## Provided material
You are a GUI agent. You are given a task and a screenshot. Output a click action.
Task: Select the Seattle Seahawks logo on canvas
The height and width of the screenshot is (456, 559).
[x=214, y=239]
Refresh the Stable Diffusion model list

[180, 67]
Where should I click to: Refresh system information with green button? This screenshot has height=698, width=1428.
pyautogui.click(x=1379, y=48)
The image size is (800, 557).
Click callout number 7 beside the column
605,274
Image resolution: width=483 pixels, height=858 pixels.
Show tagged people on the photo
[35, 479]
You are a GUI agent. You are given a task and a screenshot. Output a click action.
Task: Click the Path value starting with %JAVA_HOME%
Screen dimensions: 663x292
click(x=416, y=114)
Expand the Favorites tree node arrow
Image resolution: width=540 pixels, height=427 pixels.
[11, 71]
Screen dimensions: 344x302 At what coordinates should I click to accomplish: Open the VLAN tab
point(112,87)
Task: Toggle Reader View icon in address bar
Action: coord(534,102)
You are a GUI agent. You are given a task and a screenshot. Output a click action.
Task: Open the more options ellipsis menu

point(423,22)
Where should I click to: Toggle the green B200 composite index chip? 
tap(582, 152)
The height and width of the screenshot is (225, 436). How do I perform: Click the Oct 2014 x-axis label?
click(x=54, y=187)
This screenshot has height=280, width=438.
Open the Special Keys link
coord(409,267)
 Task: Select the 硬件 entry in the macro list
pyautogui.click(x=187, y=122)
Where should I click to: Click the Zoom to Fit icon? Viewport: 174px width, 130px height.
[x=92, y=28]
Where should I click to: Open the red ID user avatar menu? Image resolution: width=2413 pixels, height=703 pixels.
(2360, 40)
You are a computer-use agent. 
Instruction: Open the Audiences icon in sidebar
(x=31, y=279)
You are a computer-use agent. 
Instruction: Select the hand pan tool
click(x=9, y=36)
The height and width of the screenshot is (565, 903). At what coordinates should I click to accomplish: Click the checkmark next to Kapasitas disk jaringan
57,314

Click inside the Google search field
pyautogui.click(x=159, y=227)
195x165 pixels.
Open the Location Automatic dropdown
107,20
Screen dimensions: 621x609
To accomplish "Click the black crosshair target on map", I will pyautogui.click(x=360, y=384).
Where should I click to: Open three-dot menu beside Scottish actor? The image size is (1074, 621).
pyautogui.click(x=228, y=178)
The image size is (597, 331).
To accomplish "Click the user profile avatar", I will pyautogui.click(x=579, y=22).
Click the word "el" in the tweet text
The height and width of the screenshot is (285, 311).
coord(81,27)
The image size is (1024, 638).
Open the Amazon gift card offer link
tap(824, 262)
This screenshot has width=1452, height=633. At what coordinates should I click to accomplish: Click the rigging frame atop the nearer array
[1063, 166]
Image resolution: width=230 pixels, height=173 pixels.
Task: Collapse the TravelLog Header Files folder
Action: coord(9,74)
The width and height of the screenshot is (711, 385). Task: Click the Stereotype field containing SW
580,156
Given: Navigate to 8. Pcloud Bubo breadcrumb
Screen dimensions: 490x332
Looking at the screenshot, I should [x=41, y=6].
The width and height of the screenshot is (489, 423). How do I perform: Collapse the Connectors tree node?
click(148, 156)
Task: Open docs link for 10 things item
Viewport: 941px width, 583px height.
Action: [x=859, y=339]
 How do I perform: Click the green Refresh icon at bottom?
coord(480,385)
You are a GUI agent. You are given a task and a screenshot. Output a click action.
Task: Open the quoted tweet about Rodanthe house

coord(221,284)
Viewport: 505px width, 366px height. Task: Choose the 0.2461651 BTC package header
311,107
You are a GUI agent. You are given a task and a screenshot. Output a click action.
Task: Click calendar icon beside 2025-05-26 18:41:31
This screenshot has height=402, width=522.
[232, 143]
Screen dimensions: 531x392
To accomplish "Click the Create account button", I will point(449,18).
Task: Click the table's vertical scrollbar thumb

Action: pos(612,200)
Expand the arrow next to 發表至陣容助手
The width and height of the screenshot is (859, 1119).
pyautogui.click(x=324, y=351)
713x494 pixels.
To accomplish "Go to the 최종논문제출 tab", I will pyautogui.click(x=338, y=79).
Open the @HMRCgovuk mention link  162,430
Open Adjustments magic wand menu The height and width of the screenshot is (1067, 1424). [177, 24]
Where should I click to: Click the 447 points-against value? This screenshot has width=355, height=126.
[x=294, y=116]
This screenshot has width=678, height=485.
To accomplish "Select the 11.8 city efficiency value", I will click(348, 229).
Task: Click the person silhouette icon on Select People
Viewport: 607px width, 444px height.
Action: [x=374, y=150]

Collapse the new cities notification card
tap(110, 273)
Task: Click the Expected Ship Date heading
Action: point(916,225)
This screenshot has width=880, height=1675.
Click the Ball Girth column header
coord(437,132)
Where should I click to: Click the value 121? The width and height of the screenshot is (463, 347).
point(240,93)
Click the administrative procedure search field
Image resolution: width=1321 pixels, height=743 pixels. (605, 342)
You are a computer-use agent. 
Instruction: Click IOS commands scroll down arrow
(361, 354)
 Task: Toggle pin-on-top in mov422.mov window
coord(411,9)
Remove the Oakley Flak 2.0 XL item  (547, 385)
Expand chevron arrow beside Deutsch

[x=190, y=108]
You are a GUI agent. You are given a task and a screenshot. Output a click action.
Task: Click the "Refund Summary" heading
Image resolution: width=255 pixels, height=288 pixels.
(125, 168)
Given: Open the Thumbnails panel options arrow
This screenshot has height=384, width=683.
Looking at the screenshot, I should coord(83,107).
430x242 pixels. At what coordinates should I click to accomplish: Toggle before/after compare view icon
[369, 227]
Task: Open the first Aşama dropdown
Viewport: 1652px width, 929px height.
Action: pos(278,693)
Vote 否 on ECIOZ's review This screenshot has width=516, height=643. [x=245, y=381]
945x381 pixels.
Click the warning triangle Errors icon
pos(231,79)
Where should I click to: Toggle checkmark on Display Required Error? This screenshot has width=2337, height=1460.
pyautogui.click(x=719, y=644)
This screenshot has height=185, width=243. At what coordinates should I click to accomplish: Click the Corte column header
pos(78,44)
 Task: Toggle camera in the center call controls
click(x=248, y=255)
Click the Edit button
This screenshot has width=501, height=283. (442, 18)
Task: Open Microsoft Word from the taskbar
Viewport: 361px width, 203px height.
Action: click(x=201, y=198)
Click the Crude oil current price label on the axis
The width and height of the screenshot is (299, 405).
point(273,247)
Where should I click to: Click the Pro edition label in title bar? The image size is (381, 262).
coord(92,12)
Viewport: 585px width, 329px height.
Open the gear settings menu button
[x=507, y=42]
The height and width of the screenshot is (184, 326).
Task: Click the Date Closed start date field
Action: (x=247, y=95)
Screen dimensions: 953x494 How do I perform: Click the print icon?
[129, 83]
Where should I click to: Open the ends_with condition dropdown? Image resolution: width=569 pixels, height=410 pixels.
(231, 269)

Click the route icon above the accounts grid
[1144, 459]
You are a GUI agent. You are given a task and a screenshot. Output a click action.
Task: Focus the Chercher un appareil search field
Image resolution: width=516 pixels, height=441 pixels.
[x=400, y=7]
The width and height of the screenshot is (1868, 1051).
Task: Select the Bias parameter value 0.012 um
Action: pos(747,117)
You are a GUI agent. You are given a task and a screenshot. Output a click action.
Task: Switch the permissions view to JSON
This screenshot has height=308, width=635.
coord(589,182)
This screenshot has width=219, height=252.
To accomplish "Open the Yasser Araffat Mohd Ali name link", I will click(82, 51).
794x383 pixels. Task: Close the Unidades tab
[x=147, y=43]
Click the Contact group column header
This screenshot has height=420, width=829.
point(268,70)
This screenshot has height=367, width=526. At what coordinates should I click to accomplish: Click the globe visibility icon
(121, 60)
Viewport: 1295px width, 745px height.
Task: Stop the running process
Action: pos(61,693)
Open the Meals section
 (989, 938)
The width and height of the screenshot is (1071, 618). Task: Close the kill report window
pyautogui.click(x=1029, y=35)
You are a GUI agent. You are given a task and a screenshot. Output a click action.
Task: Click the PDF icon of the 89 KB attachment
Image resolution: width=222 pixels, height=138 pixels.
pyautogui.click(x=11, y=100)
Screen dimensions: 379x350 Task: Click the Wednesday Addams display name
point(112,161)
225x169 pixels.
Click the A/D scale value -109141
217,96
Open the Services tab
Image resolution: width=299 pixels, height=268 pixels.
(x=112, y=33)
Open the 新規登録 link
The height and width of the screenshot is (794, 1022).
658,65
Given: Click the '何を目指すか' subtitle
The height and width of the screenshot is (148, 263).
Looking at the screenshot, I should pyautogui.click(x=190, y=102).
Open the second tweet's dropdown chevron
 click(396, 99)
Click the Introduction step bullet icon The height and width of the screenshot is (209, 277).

## Task objective
Lay out the records from the line containing "This screenshot has width=678, height=485." through the line containing "point(240,93)" as a Markdown table. Use the columns Row and Entry: Row numbers each line, Entry holds the line itself, and blank lines are omitted.

## Expected answer
| Row | Entry |
|---|---|
| 1 | This screenshot has width=678, height=485. |
| 2 | To accomplish "Select the 11.8 city efficiency value", I will click(348, 229). |
| 3 | Task: Click the person silhouette icon on Select People |
| 4 | Viewport: 607px width, 444px height. |
| 5 | Action: [x=374, y=150] |
| 6 | Collapse the new cities notification card |
| 7 | tap(110, 273) |
| 8 | Task: Click the Expected Ship Date heading |
| 9 | Action: point(916,225) |
| 10 | This screenshot has width=880, height=1675. |
| 11 | Click the Ball Girth column header |
| 12 | coord(437,132) |
| 13 | Where should I click to: Click the value 121? The width and height of the screenshot is (463, 347). |
| 14 | point(240,93) |